▼▼▼

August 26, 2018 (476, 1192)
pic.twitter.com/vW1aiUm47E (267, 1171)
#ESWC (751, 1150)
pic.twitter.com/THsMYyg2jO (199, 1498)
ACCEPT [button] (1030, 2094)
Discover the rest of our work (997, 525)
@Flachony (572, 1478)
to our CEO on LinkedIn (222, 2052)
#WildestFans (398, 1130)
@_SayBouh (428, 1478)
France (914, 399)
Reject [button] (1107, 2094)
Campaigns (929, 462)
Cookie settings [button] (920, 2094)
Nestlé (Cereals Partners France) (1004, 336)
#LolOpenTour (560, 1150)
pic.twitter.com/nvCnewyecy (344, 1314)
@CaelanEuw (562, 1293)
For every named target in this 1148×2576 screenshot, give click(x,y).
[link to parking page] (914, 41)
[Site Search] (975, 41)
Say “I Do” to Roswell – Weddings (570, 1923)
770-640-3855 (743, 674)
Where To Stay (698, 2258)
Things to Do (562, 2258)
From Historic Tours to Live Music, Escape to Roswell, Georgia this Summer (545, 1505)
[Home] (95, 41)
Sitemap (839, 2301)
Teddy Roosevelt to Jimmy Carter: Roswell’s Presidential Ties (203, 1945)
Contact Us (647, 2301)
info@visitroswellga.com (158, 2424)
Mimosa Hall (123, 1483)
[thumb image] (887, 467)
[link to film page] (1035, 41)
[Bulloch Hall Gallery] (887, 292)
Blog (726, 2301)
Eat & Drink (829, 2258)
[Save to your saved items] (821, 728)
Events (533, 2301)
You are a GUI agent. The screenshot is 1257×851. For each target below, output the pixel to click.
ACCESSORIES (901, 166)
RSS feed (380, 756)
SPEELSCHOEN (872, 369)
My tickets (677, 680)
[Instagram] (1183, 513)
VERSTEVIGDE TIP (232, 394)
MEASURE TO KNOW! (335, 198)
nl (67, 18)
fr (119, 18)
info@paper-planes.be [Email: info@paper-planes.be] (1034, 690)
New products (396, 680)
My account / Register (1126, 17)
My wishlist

▲▲▲

→ Exercise directions: Please rewrite the items from the line with "info@paper-planes.be [Email: info@paper-planes.be]" through the final line of the items, raising each coordinate in the answers by 51.

→ Task answer:
info@paper-planes.be [Email: info@paper-planes.be] (1085, 741)
New products (447, 731)
My account / Register (1177, 68)
My wishlist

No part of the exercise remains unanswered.